*** Opening of DATA TO USE ***

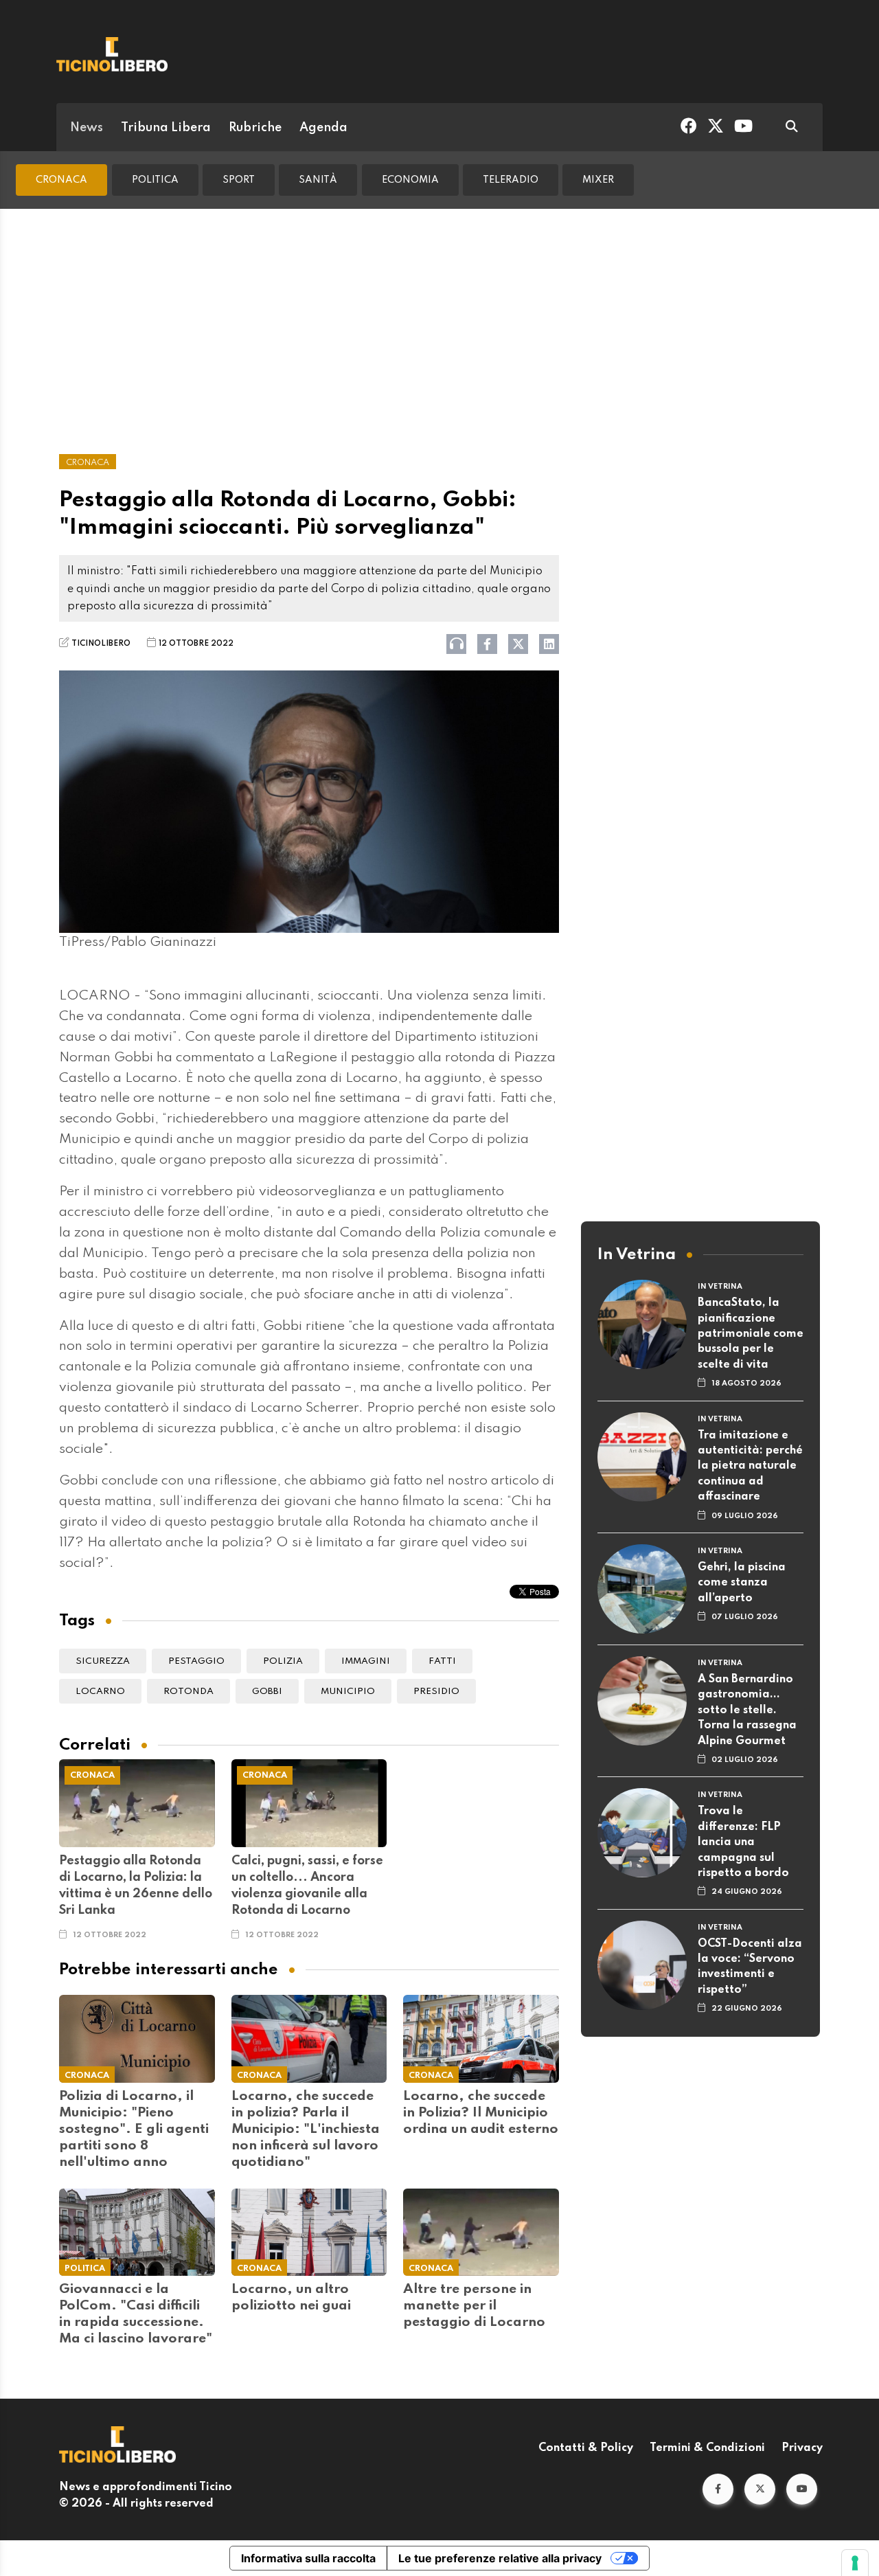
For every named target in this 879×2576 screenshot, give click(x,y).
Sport (238, 180)
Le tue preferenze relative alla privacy (500, 2558)
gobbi (267, 1691)
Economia (410, 180)
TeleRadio (510, 180)
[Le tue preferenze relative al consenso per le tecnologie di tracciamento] (855, 2563)
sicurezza (103, 1661)
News (86, 128)
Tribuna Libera (166, 128)
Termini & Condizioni (707, 2448)
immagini (365, 1661)
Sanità (318, 180)
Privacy (802, 2448)
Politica (155, 180)
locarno (100, 1691)
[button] (718, 2489)
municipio (348, 1691)
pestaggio (196, 1661)
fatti (442, 1661)
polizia (283, 1661)
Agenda (323, 128)
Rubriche (255, 128)
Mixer (598, 180)
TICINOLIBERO (100, 644)
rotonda (188, 1691)
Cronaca (61, 180)
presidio (436, 1691)
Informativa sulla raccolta (308, 2558)
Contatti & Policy (585, 2448)
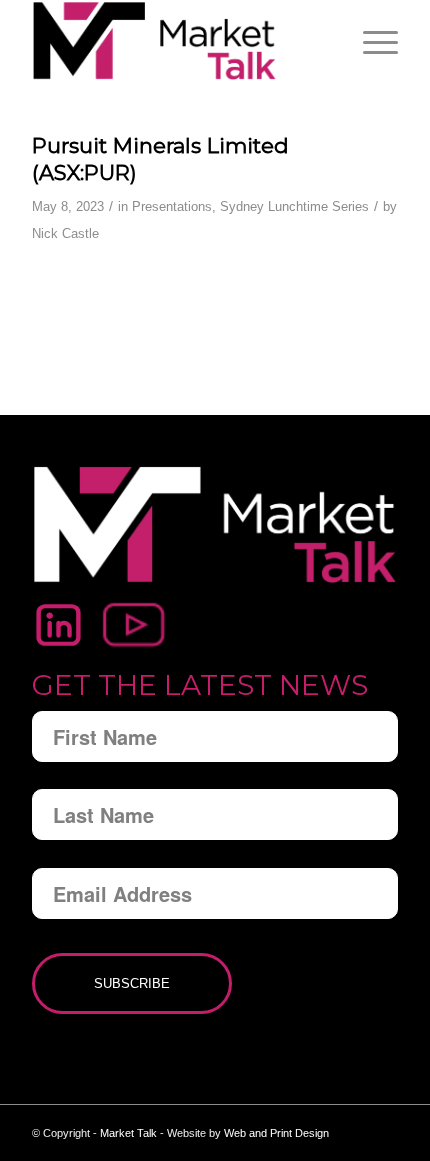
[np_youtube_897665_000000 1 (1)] (135, 625)
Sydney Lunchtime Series (294, 206)
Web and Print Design (276, 1133)
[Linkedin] (58, 625)
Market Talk (128, 1133)
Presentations (172, 206)
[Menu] (370, 41)
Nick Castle (65, 233)
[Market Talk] (178, 41)
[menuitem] (370, 41)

*** Close of DATA TO USE ***

__EXERCISE INSTRUCTIONS__:
Reproduce the listing word for word. Do not carry over the pictures.

__REPLY TO THE TASK__:
For every named target in this 879×2576 screenshot, give click(x,y).
Sport (238, 180)
Le tue preferenze relative alla privacy (500, 2558)
gobbi (267, 1691)
Economia (410, 180)
TeleRadio (510, 180)
[Le tue preferenze relative al consenso per le tecnologie di tracciamento] (855, 2563)
sicurezza (103, 1661)
News (86, 128)
Tribuna Libera (166, 128)
Termini & Condizioni (707, 2448)
immagini (365, 1661)
Sanità (318, 180)
Privacy (802, 2448)
Politica (155, 180)
locarno (100, 1691)
[button] (718, 2489)
municipio (348, 1691)
pestaggio (196, 1661)
fatti (442, 1661)
polizia (283, 1661)
Agenda (323, 128)
Rubriche (255, 128)
Mixer (598, 180)
TICINOLIBERO (100, 644)
rotonda (188, 1691)
Cronaca (61, 180)
presidio (436, 1691)
Informativa sulla raccolta (308, 2558)
Contatti & Policy (585, 2448)
[np_youtube_897665_000000 1 (1)] (135, 625)
Sydney Lunchtime Series (294, 206)
Web and Print Design (276, 1133)
[Linkedin] (58, 625)
Market Talk (128, 1133)
Presentations (172, 206)
[Menu] (370, 41)
Nick Castle (65, 233)
[Market Talk] (178, 41)
[menuitem] (370, 41)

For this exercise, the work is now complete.